[Work instructions] A faithful copy of the whole listing is required, with nothing left out.

=======

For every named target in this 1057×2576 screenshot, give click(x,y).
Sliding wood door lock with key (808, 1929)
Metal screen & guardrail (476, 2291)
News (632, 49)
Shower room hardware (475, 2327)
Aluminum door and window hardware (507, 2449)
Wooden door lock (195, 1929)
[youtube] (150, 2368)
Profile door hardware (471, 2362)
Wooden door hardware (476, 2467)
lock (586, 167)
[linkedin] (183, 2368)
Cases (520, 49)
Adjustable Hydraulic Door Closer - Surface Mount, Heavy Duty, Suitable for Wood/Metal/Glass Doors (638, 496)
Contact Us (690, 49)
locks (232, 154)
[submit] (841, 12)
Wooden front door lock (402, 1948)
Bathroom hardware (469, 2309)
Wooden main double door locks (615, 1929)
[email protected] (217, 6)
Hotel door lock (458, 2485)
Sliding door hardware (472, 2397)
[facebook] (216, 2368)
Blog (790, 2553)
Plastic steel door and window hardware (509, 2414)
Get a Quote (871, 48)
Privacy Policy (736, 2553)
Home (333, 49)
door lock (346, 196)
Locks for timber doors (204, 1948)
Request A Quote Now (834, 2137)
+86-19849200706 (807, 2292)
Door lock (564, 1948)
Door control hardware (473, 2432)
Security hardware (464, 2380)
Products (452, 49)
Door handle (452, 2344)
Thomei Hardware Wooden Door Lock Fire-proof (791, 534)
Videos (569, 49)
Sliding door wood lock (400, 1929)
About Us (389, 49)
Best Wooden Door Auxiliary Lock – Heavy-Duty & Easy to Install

=======

[Task result]
For every named target in this 1057×2576 screenshot, give click(x,y).
Sliding wood door lock with key (808, 1929)
Metal screen & guardrail (476, 2291)
News (632, 49)
Shower room hardware (475, 2327)
Aluminum door and window hardware (507, 2449)
Wooden door lock (195, 1929)
[youtube] (150, 2368)
Profile door hardware (471, 2362)
Wooden door hardware (476, 2467)
lock (586, 167)
[linkedin] (183, 2368)
Cases (520, 49)
Adjustable Hydraulic Door Closer - Surface Mount, Heavy Duty, Suitable for Wood/Metal/Glass Doors (638, 496)
Contact Us (690, 49)
locks (232, 154)
[submit] (841, 12)
Wooden front door lock (402, 1948)
Bathroom hardware (469, 2309)
Wooden main double door locks (615, 1929)
[email protected] (217, 6)
Hotel door lock (458, 2485)
Sliding door hardware (472, 2397)
[facebook] (216, 2368)
Blog (790, 2553)
Plastic steel door and window hardware (509, 2414)
Get a Quote (871, 48)
Privacy Policy (736, 2553)
Home (333, 49)
door lock (346, 196)
Locks for timber doors (204, 1948)
Request A Quote Now (834, 2137)
+86-19849200706 (807, 2292)
Door lock (564, 1948)
Door control hardware (473, 2432)
Security hardware (464, 2380)
Products (452, 49)
Door handle (452, 2344)
Thomei Hardware Wooden Door Lock Fire-proof (791, 534)
Videos (569, 49)
Sliding door wood lock (400, 1929)
About Us (389, 49)
Best Wooden Door Auxiliary Lock – Heavy-Duty & Easy to Install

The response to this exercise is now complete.